The exercise
Rewrite the lines starting with the one that contains "The width and height of the screenshot is (192, 184)." and running through the end of the rows, swapping "Instruction" for "Command" and changing nothing else. Leave out the pictures.

Dataset extract

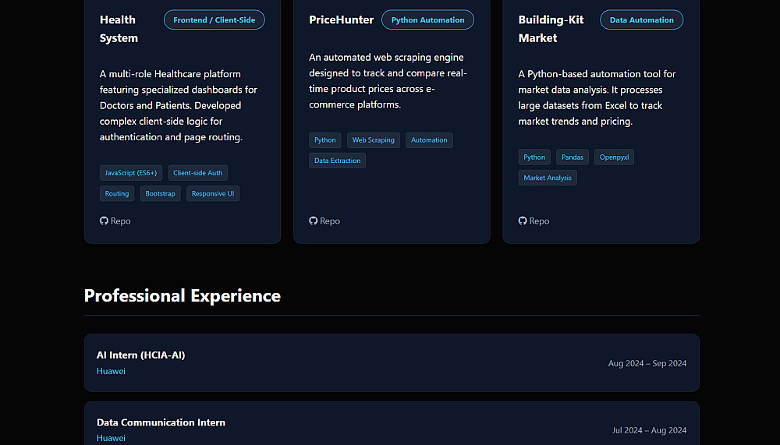Click the Openpyxl tag
The height and width of the screenshot is (445, 780).
(x=614, y=157)
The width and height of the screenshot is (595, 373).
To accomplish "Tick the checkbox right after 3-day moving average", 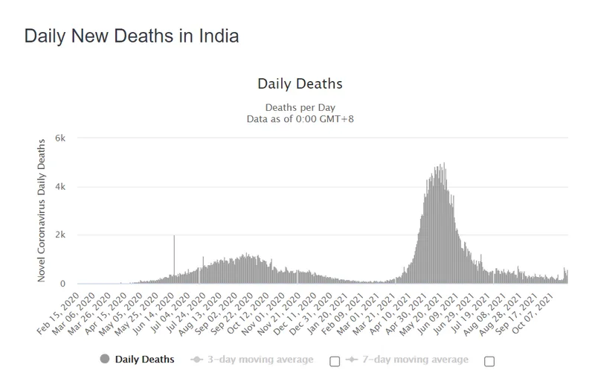I will point(334,361).
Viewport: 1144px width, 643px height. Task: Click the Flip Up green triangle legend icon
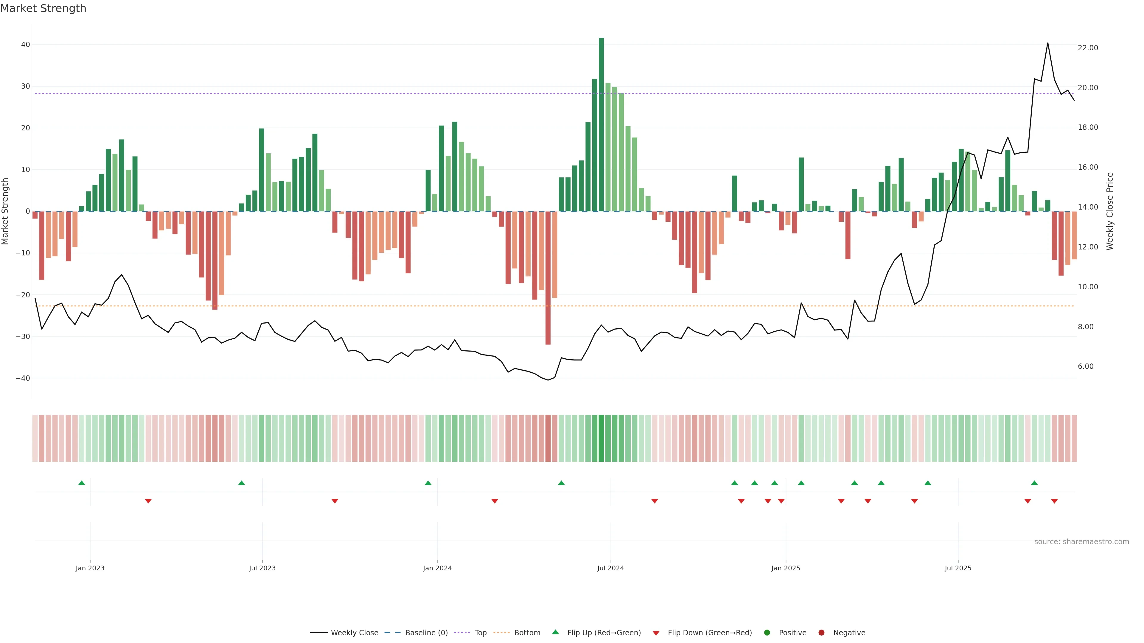click(555, 632)
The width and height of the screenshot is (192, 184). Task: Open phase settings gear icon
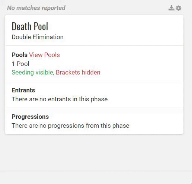(x=179, y=8)
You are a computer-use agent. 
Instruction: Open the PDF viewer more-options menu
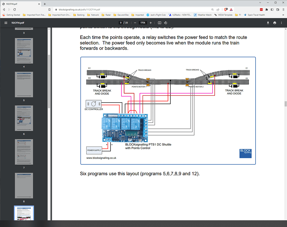point(282,23)
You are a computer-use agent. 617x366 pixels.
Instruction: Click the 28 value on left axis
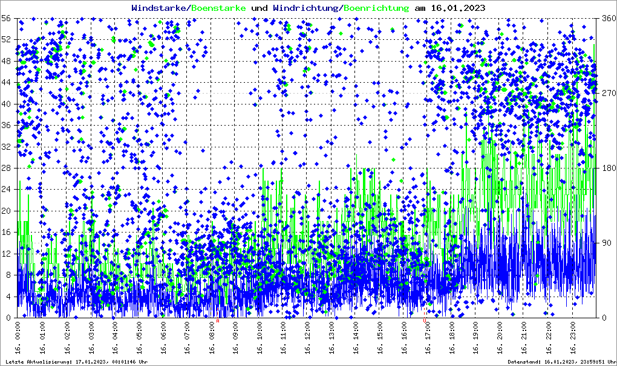[x=7, y=168]
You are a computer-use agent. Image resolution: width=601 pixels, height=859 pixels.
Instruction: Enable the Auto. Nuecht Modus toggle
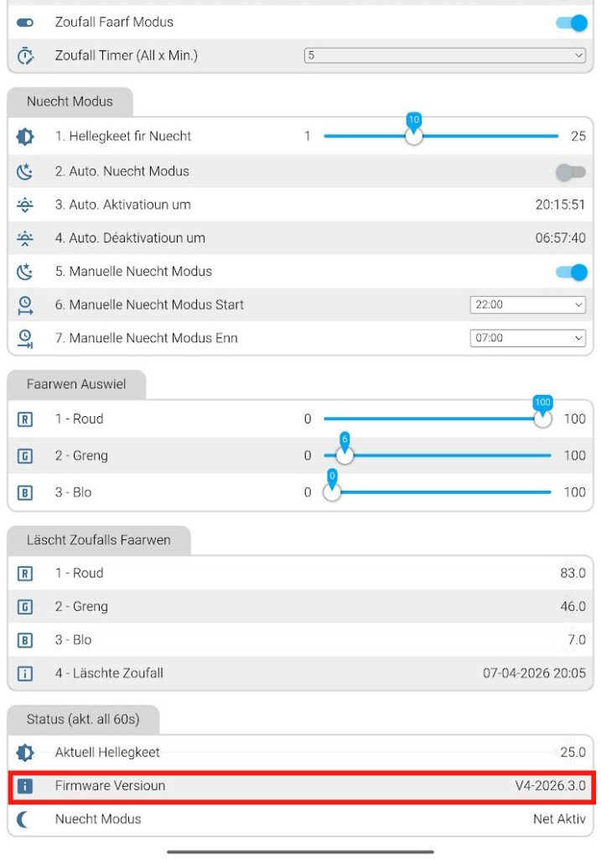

Solution for this task
The width and height of the screenshot is (192, 184). Task: Open phase settings gear icon
(x=179, y=8)
You are a computer-use agent. 
Command: Open the PDF viewer more-options menu
point(282,23)
You are a computer-use agent. 617x366 pixels.
Command: Click the 28 value on left axis
[x=7, y=168]
You are a computer-use agent. Image resolution: width=601 pixels, height=859 pixels.
Command: Enable the Auto. Nuecht Modus toggle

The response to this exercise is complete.